Tuesday, November 20, 2012

Church Slavonic: Russian's Religious Brother

Church Slavonic is a language from the Slavic family that is used for the liturgy (music, prayers, etc.) of many Orthodox Churches, including the vast majority of Russian Orthodox parishes.  Originally written in Glagolitic script, the Cyrillic script took prominence and has been used since at least 1491.  Up until the 18th century, Church Slavonic was not exclusively a liturgical language but also used in other forms or Russian literature and thus has been regarded by some as a higher form of Russian.
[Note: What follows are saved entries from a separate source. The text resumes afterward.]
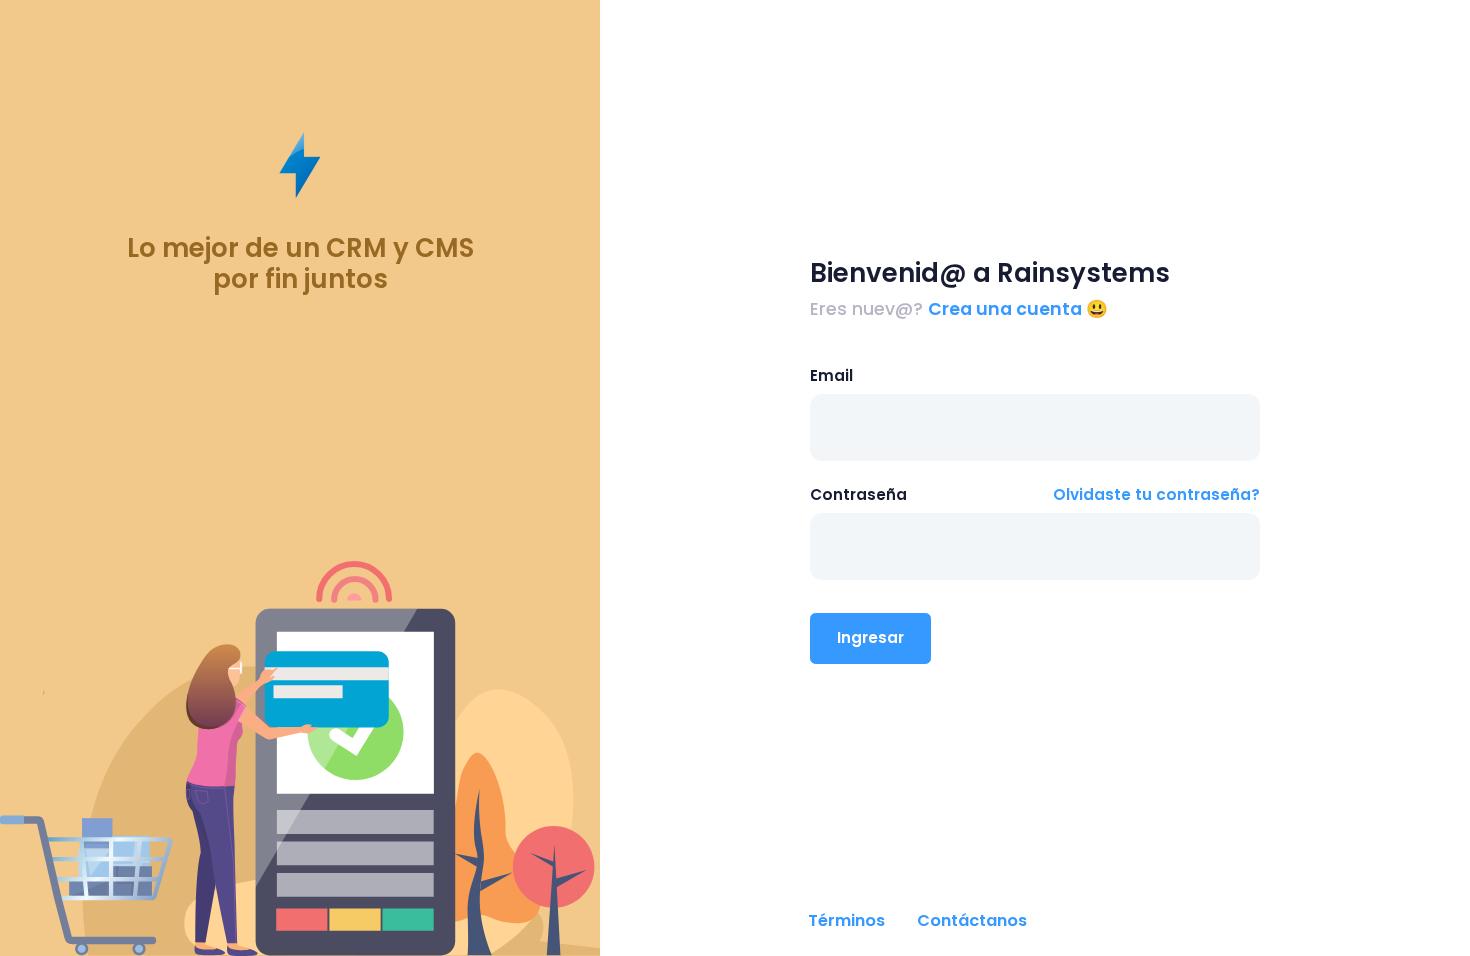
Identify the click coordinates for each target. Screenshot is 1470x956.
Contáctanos (972, 920)
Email (831, 375)
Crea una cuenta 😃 (1018, 309)
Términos (846, 920)
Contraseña (858, 494)
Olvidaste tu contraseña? (1156, 494)
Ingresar (870, 637)
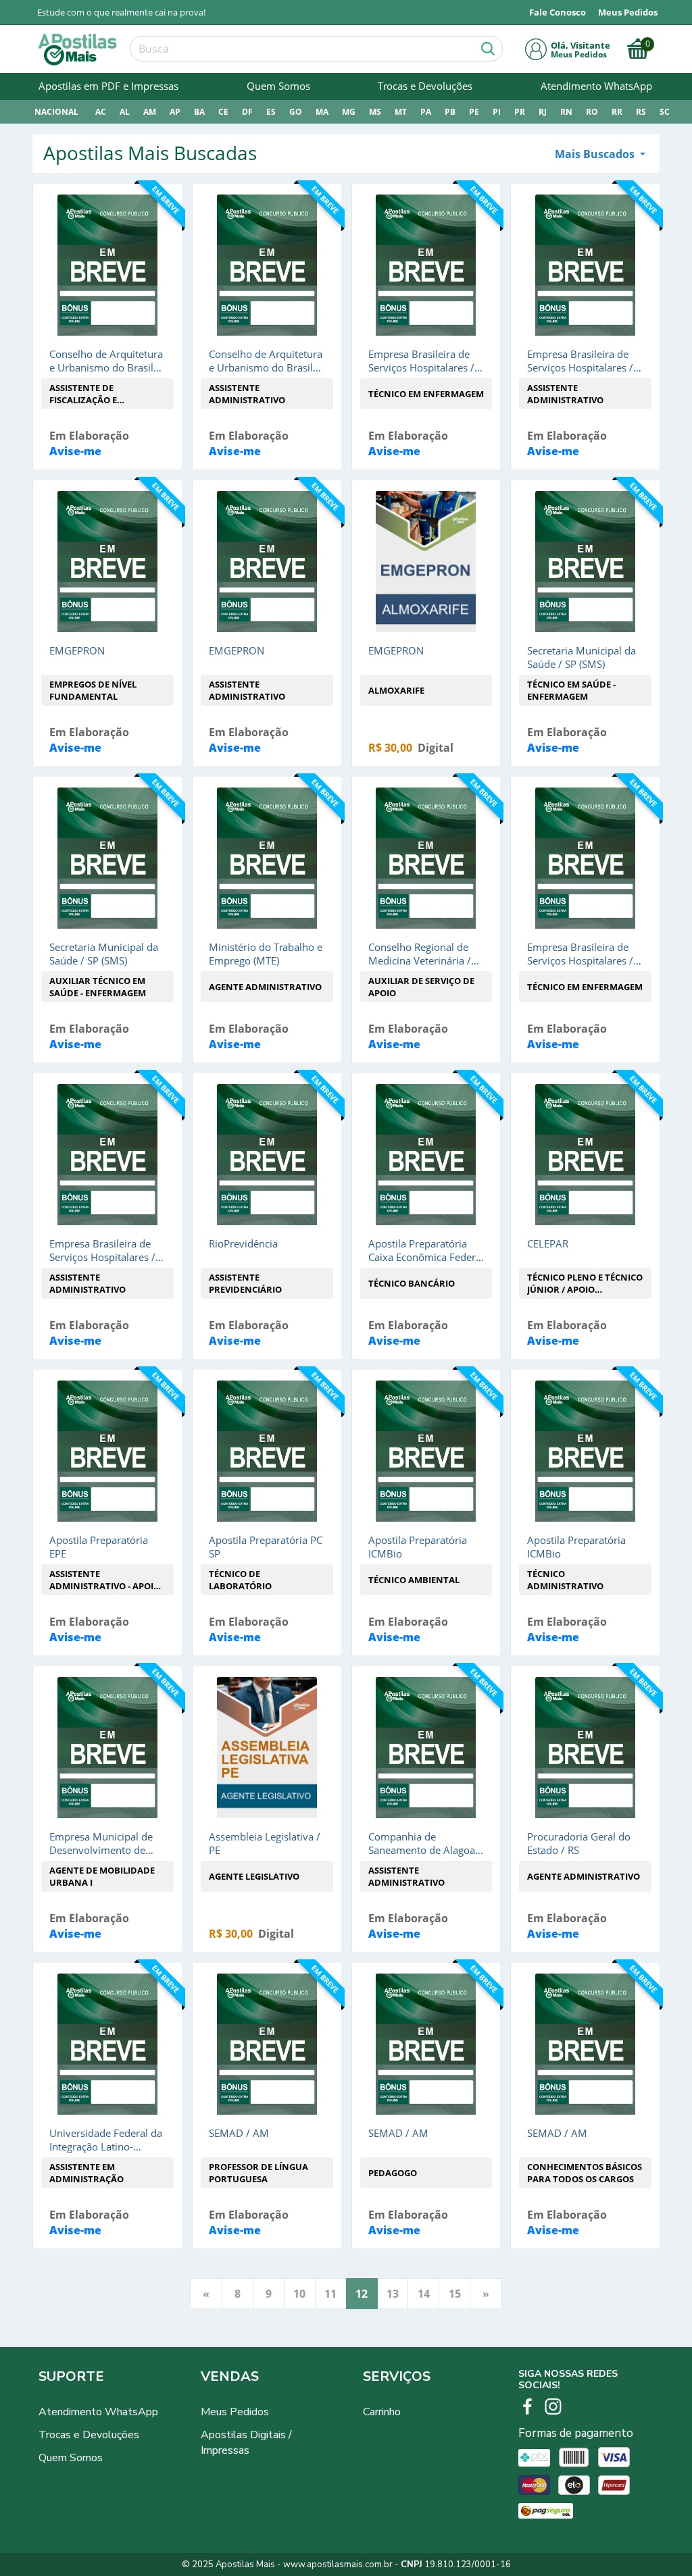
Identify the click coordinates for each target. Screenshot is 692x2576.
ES (271, 112)
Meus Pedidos (235, 2411)
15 (455, 2293)
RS (641, 112)
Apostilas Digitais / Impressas (246, 2442)
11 (330, 2293)
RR (617, 112)
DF (247, 112)
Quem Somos (278, 86)
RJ (543, 112)
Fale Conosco (557, 12)
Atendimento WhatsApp (596, 86)
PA (425, 112)
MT (401, 112)
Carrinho (382, 2411)
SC (665, 112)
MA (322, 112)
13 (393, 2293)
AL (125, 112)
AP (175, 112)
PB (450, 112)
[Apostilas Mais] (78, 49)
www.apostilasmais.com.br (338, 2564)
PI (497, 112)
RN (566, 112)
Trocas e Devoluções (425, 86)
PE (474, 112)
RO (592, 112)
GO (295, 112)
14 (424, 2293)
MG (348, 112)
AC (100, 112)
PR (519, 112)
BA (199, 112)
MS (375, 112)
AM (149, 112)
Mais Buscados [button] (596, 154)
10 (299, 2293)
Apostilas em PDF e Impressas (108, 86)
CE (223, 112)
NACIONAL (56, 112)
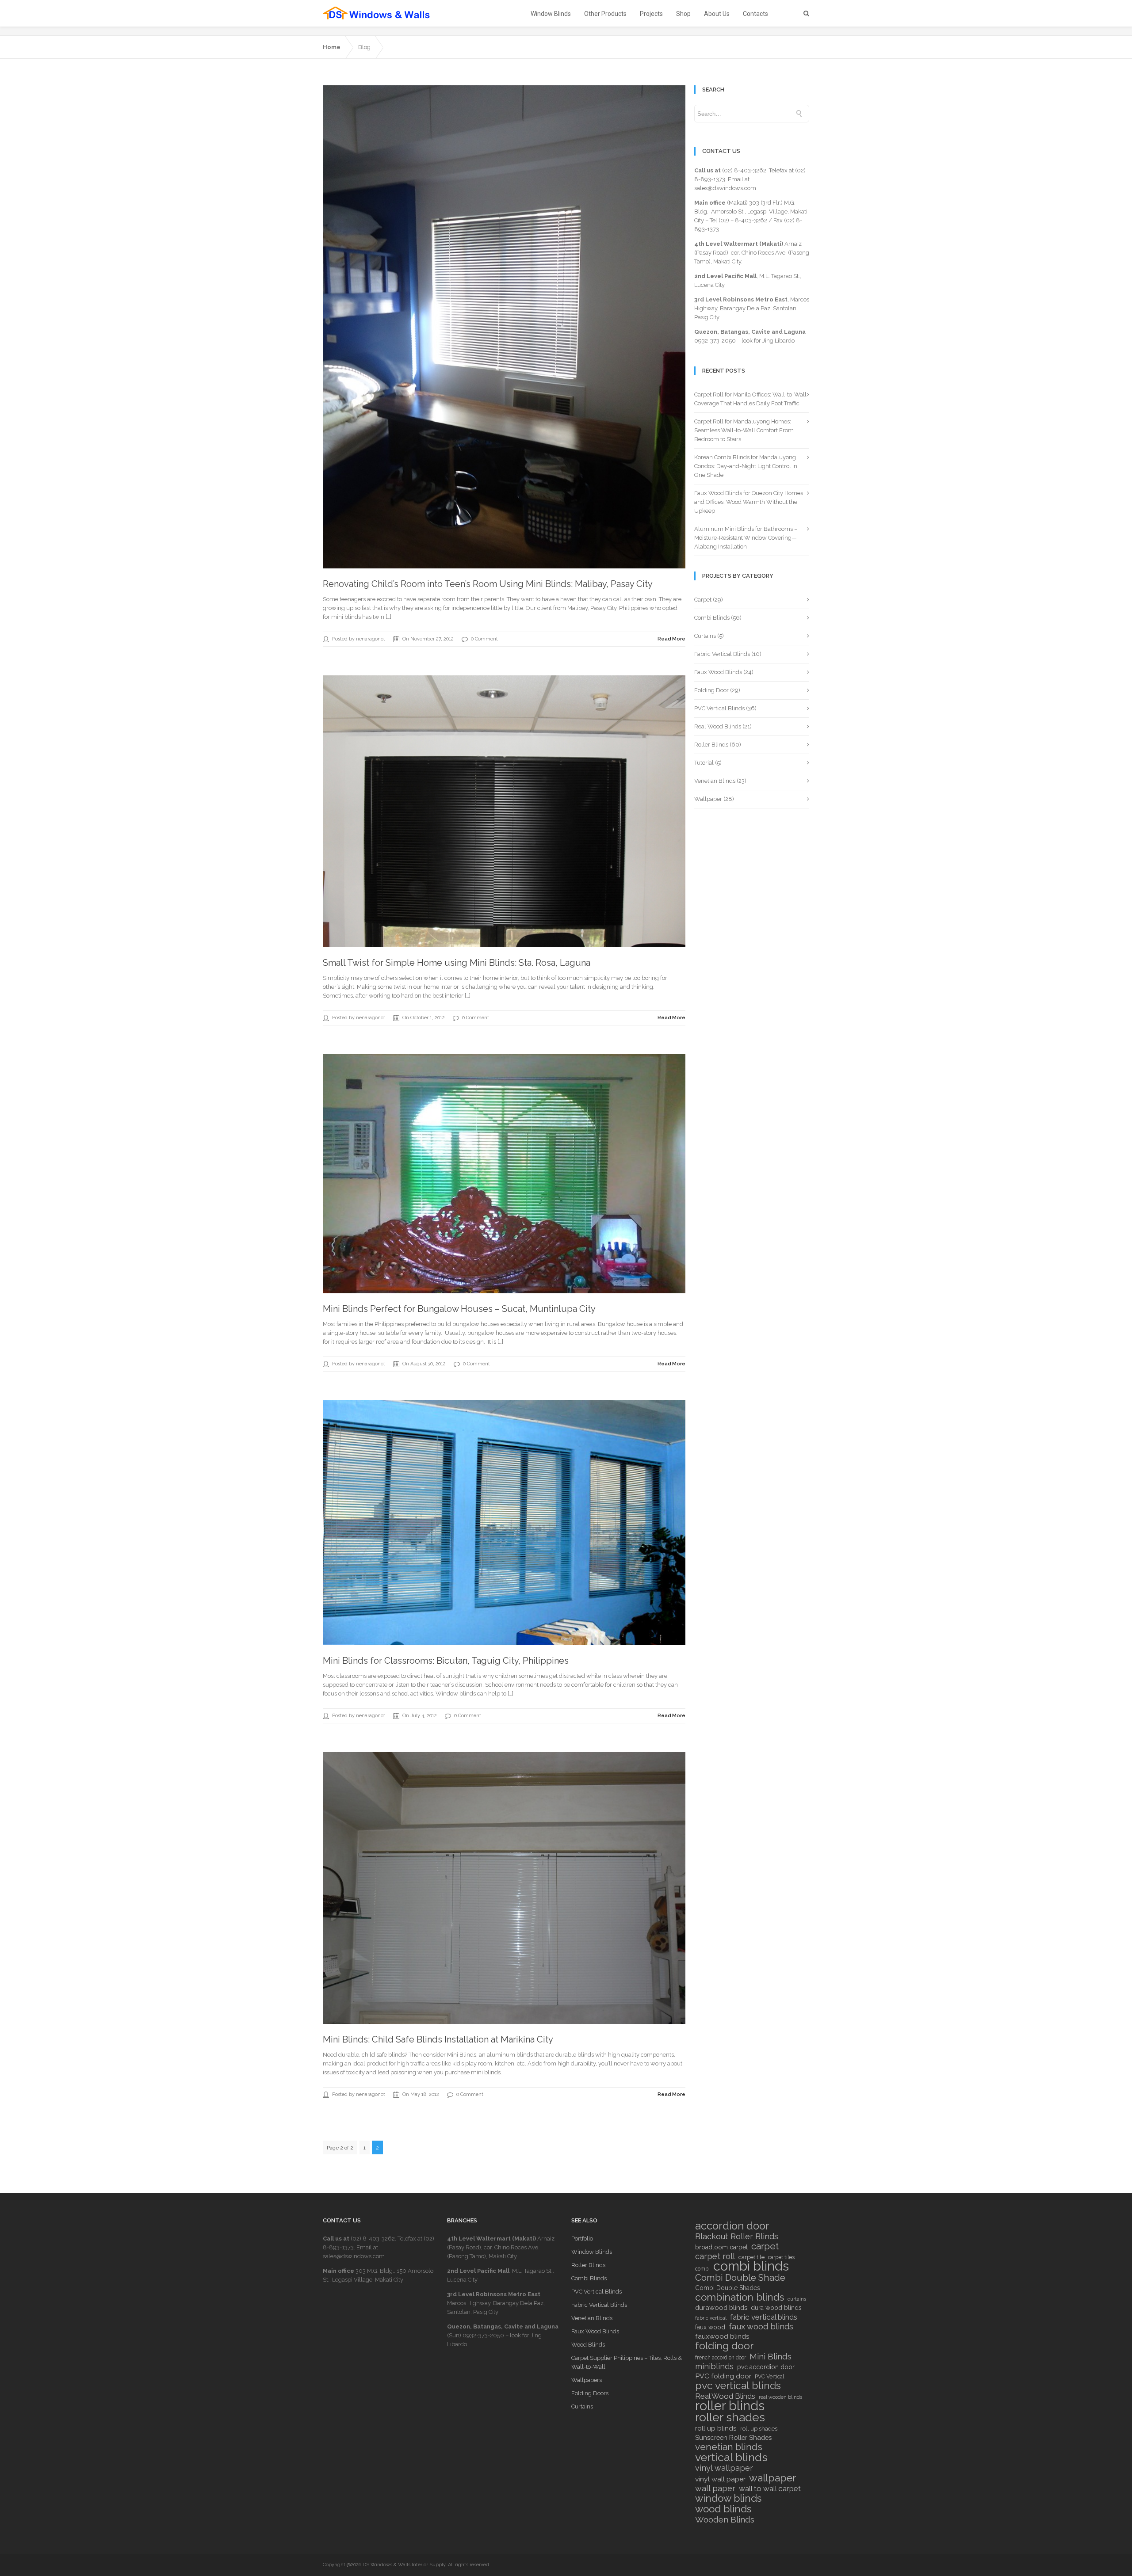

While Russian uses the same alphabet and shares words with Church Slavonic, some differences in pronunciation are noteworthy:

  • There is no vowel reduction, so "е" and "о" are pronounced the same under stress and not under stress
  • No word-final devoicing
  • The letter ё does not exist
  • The letter г can be pronounced as a voiced fricative velar sound or devoiced to a [х] sound as in Бог, often pronounced [Бох]
  • The г in the endings -его and -ого is pronounced as written instead of as a [v] sound as it is pronounced in standard Russian.
Check out this sample of a Russian Orthodox litany sung in Church Slavonic.  It may be a bit difficult to follow in some places, but pay particular attention to the lack of vowel reduction and the pronunciation of -его and -ого.


Martin Barry said...

How do Russians speaking/singing Church Slavonic pronounce щ? As in modern Russian [ɕː], or something more like шч?


Martin Barry said...
This comment has been removed by the author.
Martin Barry said...

(In the video it sounds mainly like [ɕː], apart from лежащих at 2:37?)